→ An audio version of this article is available.

Recently, I noticed that Chrome stopped heeding the contents of my user stylesheet. Predictably, this drove me crazy, so I wrote a Chrome extension to reintroduce that capability. Now I can relax again, except for the fear that it’s broken for everyone but me, and that it’s a meme telling everyone I’m a bad developer.

Visit Uptight on GitHub →

In the good aul’ days, you were able to add whatever CSS you desired to ~/Library/Application Support/Google/Chrome/Default/User StyleSheets/Custom.css, and Chrome would obey those CSS rules. You just needed to know a little bit of CSS, and not even good CSS, because this is a unique case where specificity is !important. You were able to customize your browsing experience with the degree of control you desired. This wasn’t an advertised or even easily accessible feature, but I wrote a bash alias to handle the mess of accessing the cumbersome file path.

User stylesheets are popularly used to theme developer tools so that they match settings of one’s text editor for a more comfortable debugging experience. A workaround for adding this back to Chrome exists, but it only targets the developer tools, and I’m a control freak and I use my user stylesheet to hide everything. “There’s nothing that can’t be solved with a user stylesheet!” I would think to myself when people complained about ads or promoted tweets (another form of ads), but I never say it out loud because it actually can’t solve the problem of Javascript-injected CSS that is added after the user stylesheet is loaded.

When I was on Facebook I used my user stylesheet to hide the left and right columns on the home page, leaving only the activity feed. I’m not on Facebook anymore because freedom fighters don’t use Facebook, so I can’t show you how much more focused it looked. I tried to make Facebook responsive, but, if I recall correctly, I wasn’t able to target widths on the container selectors because they inject those CSS values with Javascript.

On Twitter, I use my user stylesheet to hide promoted tweets, the discover tab, the mostly useless sidebar, and most importantly, to make it roughly responsive enough:

Screenshot of responsive Twitter

My user stylesheet also removes that nosy grid of most-visited sites on the Chrome home page.

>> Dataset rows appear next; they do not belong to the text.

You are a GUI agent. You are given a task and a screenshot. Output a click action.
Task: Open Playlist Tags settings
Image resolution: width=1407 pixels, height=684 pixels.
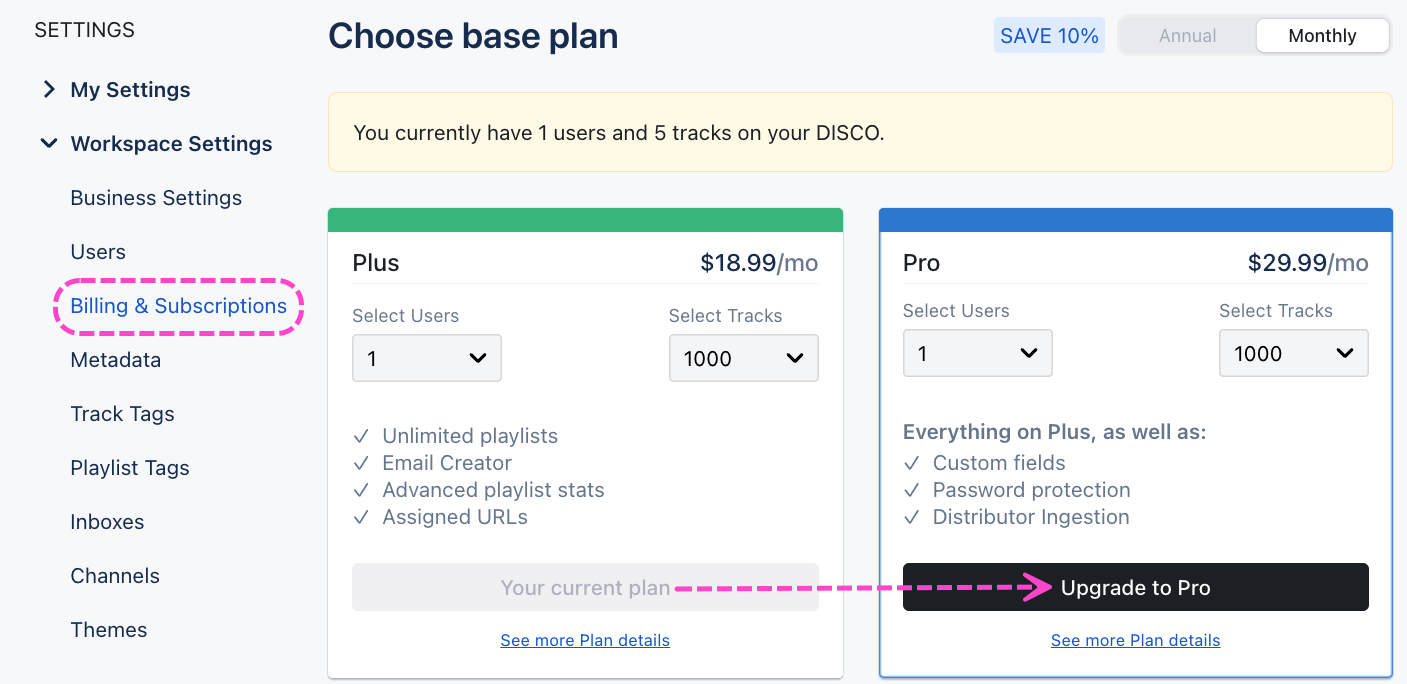tap(130, 468)
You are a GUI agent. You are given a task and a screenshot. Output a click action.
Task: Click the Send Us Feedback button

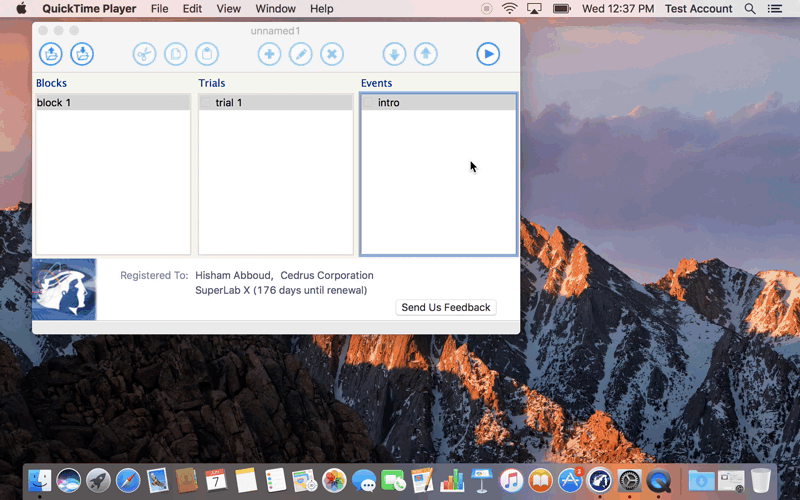tap(446, 307)
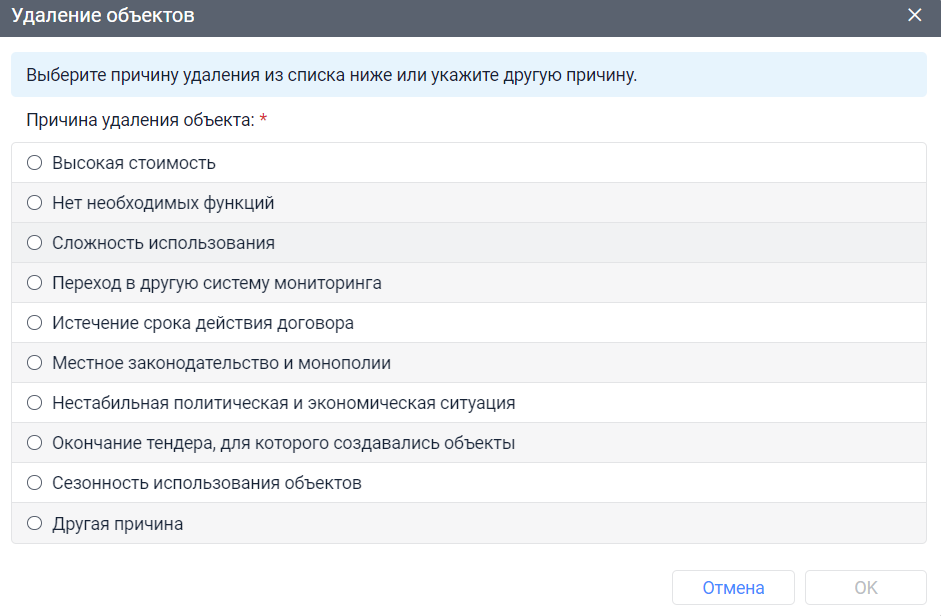Cancel deletion via Отмена button
The height and width of the screenshot is (616, 941).
pos(733,587)
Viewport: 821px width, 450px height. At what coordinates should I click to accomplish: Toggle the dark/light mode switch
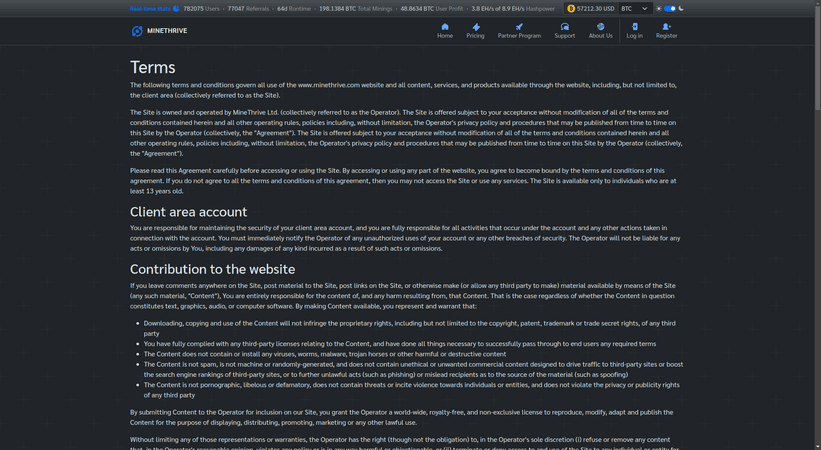point(670,8)
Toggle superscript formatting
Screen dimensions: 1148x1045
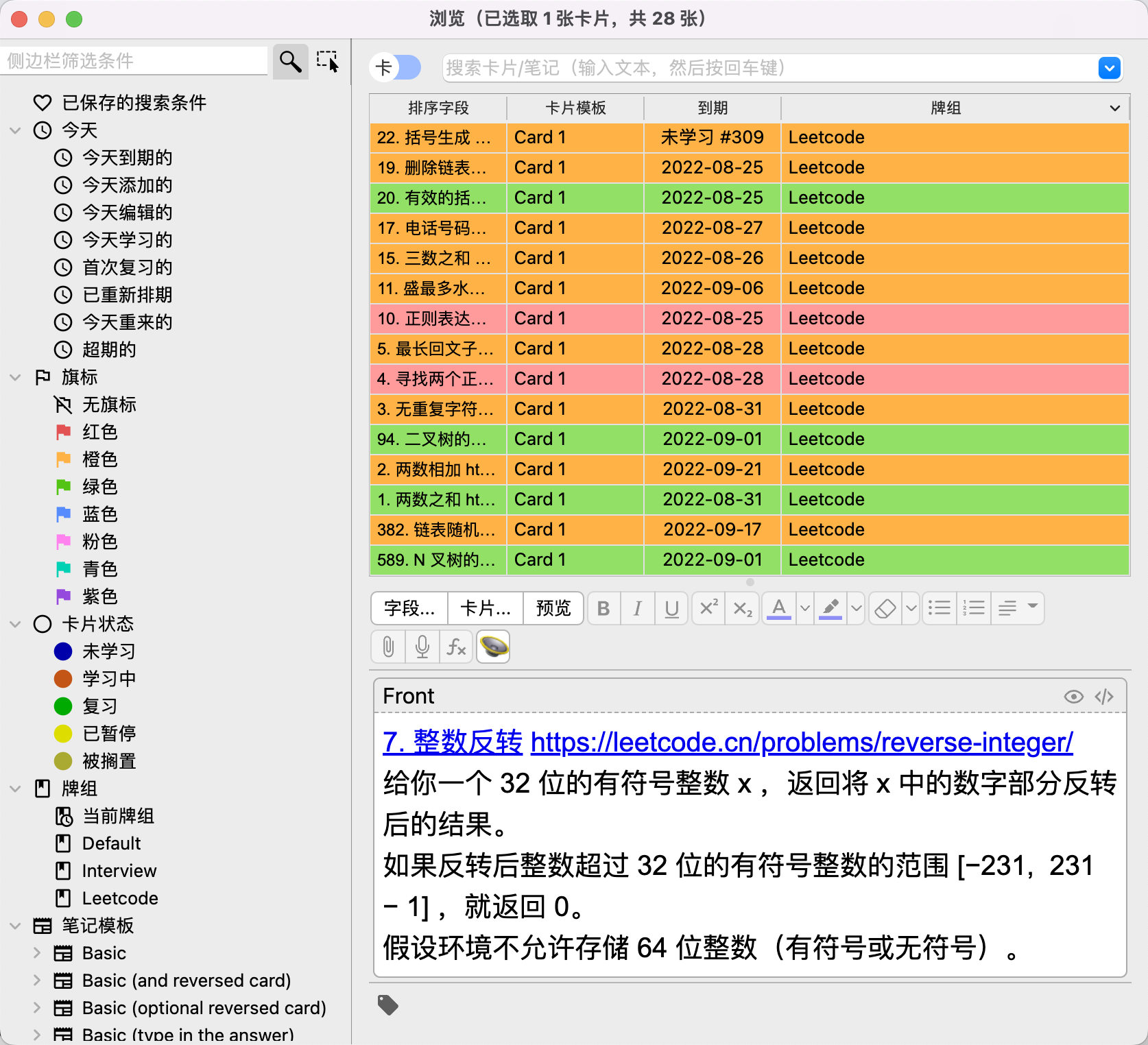click(708, 608)
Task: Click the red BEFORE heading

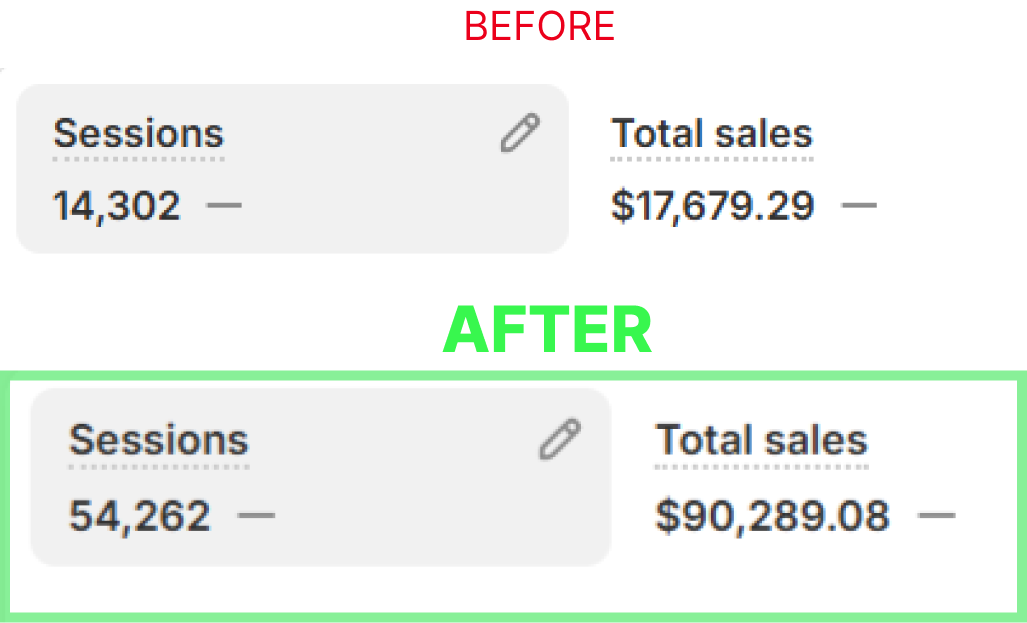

My favorite use case of my user stylesheets is that I hide every Buzzfeed, Gawker, Huffington Post, and Cracked URL from my browser. Its benefit is especially surreal with the Huffington Post Twitter feed. Without URL context, you can see it for the garbage that it is:

HuffPo is shite

I understand that vendors can do whatever they want to control how you experience the web, because it is their software, their product, but removing user stylesheets feels sooo un-web to me, which is irony. A browser’s largest responsibility is to give people access to the web. It’s like the web is this open hand, but software is this closed fist. If I wanted to hide the mostly useless sidebar on twitter.com or the shitty everything on facebook.com, I can do that on the web by editing my user stylesheet, regardless of how these providers want me to use their products. I don’t have that level of control with traditional desktop software or a so-called native mobile app.

It was already convoluted and poorly-documented enough to access Chrome’s user stylesheets, but I’m nervous that by removing them entirely, people will forget that it’s an option. It provides another hurdle to customization, and I worry that when a browser takes these things away, people won’t know how easily the web can be customized, and it will become another closed fist.